# Maximum Subarray

easy | Accept. 54% | 力扣中文站

Given an integer array `nums`

, find the *contiguous* subarray (containing at least one number) which has the largest sum and return its sum.

Example:

```
Input: nums = [-2,1,-3,4,-1,2,1,-5,4]
Output: 6
Explanation: [4,-1,2,1] has the largest sum = 6.
```

## Code

```
public int maxSubArray(int[] nums) {
int globalMax = nums[0];
int currentMax = nums[0];
for (int i = 1; i < nums.length; i++) {
currentMax = Math.max(currentMax + nums[i], nums[i]); globalMax = Math.max(globalMax, currentMax);
}
return globalMax;
}
```

## State transition

Try clicking on a cell to see how the value is calculated.

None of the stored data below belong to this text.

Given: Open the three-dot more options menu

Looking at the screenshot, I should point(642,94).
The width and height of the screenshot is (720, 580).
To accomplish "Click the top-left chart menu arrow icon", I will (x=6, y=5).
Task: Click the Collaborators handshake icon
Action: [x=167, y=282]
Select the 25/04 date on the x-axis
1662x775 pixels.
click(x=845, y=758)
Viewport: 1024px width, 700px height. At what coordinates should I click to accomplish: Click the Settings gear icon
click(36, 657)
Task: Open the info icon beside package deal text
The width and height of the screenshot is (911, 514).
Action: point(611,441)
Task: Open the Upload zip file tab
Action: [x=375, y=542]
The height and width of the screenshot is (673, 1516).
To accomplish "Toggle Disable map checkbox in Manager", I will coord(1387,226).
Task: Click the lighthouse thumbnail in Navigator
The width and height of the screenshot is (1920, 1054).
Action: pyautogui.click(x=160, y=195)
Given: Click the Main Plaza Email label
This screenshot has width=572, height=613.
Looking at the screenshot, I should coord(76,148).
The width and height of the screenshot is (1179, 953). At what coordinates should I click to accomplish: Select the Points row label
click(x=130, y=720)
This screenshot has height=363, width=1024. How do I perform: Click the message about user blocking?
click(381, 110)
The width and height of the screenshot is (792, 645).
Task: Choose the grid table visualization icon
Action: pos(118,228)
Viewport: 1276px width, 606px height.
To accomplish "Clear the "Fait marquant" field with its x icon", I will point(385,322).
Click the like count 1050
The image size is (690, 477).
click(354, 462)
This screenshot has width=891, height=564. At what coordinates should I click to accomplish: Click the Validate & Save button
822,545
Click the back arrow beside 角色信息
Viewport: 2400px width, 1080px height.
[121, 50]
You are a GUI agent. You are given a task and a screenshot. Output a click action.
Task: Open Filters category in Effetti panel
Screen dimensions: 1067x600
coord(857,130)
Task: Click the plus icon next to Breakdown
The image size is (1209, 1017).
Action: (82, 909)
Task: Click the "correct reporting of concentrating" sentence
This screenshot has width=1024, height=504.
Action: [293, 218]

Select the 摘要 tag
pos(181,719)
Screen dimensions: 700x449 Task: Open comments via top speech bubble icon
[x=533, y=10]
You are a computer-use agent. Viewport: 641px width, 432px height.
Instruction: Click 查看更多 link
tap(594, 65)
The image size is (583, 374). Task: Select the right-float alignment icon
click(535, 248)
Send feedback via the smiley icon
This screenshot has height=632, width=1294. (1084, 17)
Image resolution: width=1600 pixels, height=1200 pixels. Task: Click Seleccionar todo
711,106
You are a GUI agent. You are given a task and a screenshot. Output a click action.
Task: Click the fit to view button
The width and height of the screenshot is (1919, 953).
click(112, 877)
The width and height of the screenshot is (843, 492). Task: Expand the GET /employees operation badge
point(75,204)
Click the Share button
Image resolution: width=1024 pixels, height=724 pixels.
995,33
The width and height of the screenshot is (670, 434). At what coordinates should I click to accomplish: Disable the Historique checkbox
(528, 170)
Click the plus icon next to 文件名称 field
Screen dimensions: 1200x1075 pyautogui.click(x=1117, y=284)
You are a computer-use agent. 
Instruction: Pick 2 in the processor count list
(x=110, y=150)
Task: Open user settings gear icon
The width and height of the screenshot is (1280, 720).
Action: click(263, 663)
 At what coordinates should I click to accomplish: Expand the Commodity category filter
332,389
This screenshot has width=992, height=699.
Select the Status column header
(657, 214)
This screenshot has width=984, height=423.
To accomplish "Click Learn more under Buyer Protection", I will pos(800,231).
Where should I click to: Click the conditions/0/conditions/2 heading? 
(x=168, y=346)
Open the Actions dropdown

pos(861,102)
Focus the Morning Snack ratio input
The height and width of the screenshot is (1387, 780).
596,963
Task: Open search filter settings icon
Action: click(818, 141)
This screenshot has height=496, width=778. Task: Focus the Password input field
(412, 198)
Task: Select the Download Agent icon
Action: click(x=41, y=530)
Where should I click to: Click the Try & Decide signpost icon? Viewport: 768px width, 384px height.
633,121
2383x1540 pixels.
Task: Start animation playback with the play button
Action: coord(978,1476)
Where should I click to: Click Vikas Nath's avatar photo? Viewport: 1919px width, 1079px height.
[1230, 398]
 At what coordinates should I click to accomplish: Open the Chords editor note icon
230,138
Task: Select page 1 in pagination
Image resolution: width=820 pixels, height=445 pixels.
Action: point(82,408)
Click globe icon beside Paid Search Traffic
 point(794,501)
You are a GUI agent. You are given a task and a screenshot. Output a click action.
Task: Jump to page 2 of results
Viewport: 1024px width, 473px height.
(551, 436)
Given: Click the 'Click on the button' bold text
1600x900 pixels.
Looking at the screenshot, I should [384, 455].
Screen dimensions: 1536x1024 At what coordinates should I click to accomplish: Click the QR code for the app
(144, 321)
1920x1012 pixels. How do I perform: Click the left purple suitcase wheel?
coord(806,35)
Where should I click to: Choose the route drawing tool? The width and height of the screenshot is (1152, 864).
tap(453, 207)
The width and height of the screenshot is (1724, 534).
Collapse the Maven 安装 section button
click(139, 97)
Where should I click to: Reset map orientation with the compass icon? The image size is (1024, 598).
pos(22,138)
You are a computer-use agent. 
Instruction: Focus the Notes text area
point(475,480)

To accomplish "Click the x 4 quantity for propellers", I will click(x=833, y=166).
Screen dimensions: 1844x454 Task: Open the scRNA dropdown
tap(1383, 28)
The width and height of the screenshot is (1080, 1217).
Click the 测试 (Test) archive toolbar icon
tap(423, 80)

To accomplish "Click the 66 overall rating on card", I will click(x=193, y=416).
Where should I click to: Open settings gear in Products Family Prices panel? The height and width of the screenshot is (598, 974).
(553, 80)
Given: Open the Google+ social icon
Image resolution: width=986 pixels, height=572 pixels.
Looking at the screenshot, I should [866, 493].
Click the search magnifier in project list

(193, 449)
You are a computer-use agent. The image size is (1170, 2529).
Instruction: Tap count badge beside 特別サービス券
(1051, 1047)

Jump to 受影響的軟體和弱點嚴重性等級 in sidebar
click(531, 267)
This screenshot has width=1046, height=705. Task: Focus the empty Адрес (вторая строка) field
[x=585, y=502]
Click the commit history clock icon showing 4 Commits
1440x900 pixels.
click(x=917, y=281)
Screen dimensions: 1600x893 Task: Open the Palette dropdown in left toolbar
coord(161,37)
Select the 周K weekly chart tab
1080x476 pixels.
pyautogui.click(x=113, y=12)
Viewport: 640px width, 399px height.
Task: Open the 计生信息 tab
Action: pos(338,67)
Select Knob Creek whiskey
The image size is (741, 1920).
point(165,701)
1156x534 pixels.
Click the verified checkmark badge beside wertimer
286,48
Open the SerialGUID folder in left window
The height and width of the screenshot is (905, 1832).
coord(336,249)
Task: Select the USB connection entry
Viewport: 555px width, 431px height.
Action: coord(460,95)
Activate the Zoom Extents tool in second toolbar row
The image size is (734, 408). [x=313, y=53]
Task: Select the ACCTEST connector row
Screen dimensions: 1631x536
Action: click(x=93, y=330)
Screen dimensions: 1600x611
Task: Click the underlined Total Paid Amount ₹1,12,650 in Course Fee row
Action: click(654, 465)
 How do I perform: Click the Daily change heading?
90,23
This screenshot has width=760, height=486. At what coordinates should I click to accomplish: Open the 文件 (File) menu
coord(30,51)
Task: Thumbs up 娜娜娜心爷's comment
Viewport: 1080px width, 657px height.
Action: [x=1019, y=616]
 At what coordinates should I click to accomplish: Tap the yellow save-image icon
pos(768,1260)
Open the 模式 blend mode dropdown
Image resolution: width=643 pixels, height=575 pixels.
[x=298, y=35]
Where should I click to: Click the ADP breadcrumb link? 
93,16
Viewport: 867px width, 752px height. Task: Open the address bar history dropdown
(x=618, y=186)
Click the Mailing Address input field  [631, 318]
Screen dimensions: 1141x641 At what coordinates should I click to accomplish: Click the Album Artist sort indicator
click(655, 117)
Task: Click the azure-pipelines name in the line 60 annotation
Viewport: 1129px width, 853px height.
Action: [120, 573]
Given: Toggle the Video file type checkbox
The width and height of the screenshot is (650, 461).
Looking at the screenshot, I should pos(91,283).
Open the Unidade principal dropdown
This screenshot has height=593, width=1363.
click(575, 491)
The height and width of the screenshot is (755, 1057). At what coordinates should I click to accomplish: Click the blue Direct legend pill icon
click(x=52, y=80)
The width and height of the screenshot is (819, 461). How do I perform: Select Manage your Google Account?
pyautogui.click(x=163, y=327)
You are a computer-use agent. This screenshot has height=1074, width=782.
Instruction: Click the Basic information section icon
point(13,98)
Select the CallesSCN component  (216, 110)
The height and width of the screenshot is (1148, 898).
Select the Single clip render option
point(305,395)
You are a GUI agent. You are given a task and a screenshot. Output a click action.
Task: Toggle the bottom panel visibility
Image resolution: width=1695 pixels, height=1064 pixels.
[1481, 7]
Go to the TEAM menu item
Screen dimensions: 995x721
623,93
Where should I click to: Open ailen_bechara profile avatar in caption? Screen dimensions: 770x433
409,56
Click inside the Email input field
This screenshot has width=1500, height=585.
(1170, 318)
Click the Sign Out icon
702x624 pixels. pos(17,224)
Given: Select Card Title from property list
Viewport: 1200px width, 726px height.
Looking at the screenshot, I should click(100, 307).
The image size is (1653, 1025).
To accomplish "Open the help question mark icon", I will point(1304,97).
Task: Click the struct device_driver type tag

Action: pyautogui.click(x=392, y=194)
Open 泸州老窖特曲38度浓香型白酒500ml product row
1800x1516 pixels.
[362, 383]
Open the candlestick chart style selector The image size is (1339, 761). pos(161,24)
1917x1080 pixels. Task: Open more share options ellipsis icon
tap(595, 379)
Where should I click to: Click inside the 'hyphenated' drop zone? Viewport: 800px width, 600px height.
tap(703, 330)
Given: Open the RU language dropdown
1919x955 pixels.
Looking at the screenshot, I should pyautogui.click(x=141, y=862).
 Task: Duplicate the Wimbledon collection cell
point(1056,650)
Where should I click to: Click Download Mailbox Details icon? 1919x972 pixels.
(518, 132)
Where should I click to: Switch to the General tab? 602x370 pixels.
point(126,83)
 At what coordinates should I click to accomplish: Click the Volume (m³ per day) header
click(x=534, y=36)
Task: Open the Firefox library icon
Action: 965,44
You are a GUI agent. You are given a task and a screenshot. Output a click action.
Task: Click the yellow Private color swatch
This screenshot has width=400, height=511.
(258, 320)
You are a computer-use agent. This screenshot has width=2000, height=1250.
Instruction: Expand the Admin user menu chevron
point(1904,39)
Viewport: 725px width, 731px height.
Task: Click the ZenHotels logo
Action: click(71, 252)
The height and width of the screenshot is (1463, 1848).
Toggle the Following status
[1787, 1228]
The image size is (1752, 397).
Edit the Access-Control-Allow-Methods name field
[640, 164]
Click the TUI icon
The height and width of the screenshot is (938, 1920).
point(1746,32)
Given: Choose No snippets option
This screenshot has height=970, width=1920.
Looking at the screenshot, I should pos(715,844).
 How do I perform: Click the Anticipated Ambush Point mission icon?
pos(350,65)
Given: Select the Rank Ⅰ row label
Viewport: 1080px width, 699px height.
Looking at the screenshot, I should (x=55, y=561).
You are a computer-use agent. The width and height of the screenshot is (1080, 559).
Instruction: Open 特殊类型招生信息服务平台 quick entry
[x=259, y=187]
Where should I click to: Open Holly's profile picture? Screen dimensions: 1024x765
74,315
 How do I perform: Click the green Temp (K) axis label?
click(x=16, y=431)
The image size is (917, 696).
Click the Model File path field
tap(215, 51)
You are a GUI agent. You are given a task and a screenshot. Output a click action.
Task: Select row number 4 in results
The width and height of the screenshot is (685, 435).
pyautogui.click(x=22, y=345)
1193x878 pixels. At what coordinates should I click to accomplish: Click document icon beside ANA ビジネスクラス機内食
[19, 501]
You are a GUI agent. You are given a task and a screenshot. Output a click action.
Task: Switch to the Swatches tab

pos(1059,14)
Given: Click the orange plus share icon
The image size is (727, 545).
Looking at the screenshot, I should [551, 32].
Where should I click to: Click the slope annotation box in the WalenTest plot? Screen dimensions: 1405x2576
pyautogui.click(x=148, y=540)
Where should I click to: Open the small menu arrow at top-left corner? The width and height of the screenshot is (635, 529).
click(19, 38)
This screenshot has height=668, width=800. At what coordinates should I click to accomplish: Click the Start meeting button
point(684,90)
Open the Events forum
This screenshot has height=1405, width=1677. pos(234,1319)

-2 | 1 | -3 | 4 | -1 | 2 | 1 | -5 | 4 | |
---|---|---|---|---|---|---|---|---|---|

dp | -2 | 1 | -2 | 4 | 3 | 5 | 6 | 1 | 5 |

🛎️

To understand the state transition function, it’s important to realize that for `dp[i]`

,
we’re only concerned with *contiguous subarrays that end in that position*.
It effectively compares the subarrays in a similar way to the $O(n^2)$ brute-force approach.